Alan Zendell, August 20, 2017
Did you hear that collective sigh of relief when Steve Bannon was dismissed from the White House? It felt good, and it’s a step in the right direction, but we should be careful not to pin too many hopes on it. The only thing it means for sure is that his security clearance was revoked. It better have been because not doing so immediately would be both criminal and impeachable.
We need to look closely at what his departure means, for that matter what his presence meant in the first place. Steve Bannon is a vicious, unrelenting ideologue who brought tabloid-style journalism to a right wing extremist internet website. His style is a perfect match for Trump’s. Hard-hitting, unapologetic, prone to hyperbole, and willing to invent or distort facts whenever it suits him. As with the president, appearances are always more important than truth.
It was love at first sight for the candidate desperate for attention and support. Love and an ill-advised rush to the altar. In what universe does the President of the United States appoint someone like Steve Bannon as his chief strategist who weighs in with considerable influence on everything POTUS says and does? That should have told us everything we needed to know.
Like most marriages based on infatuation, this one didn’t work out because like Trump, Bannon bows to no one, and that’s the one thing our I-always-have-to-be-right president cannot tolerate. But Bannon didn’t care. He said he never intended it to be long term, and we should believe him. The divorce occurred because when you work for Trump your only agenda can be blind loyalty, and Bannon has had his own agenda all along.
He crowed about it in interviews given even before his departure was official. He wasn’t just trying to drive this president to create the distorted world of Alt-right nirvana, he was a master spy gathering intelligence for the next act in his own script. He’s been privy to every classified briefing Trump attended since the election. He knows everything that has made Trump’s White House a clown car of dysfunction. He knows all the players intimately, their strengths, weaknesses, and insecurities. Bannon himself said he’s now armed to crush his opposition, and don’t be surprised if that includes POTUS if he veers too far from the Bannon mantra.
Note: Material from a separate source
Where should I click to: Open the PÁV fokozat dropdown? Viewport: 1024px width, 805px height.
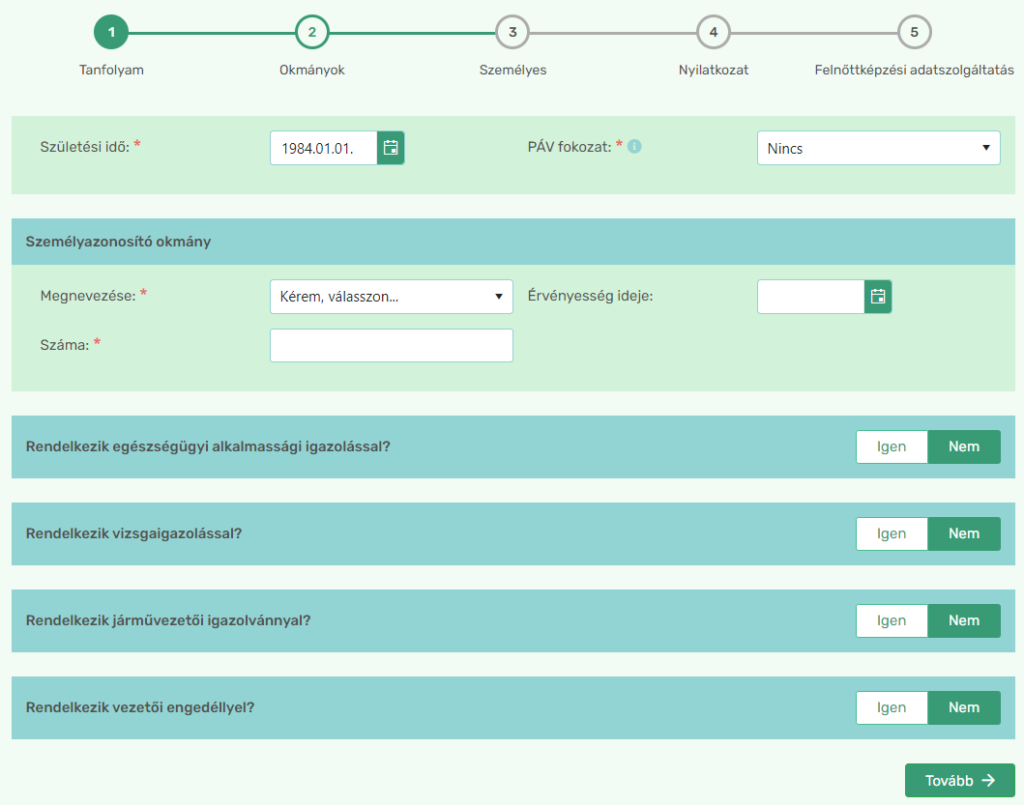coord(878,148)
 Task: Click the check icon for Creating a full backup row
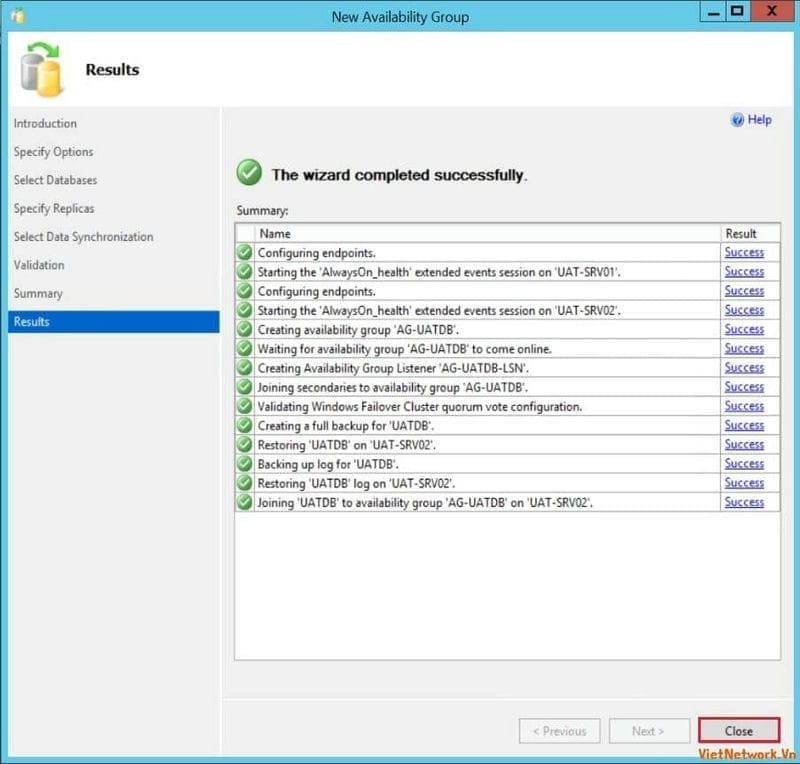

So yes, let’s be grateful that our president who repeatedly promised to represent the needs and desires of all Americans no longer has the Grim Reaper perched on his shoulder. But they may still have long late-night unmonitored phone conversations when Trump’s not busy tweeting. Bannon may be gone, but the festering odor he left in his wake will not be easy to eradicate. And some of that stink will have a long life of its own if Trump doesn’t act to cleanse it.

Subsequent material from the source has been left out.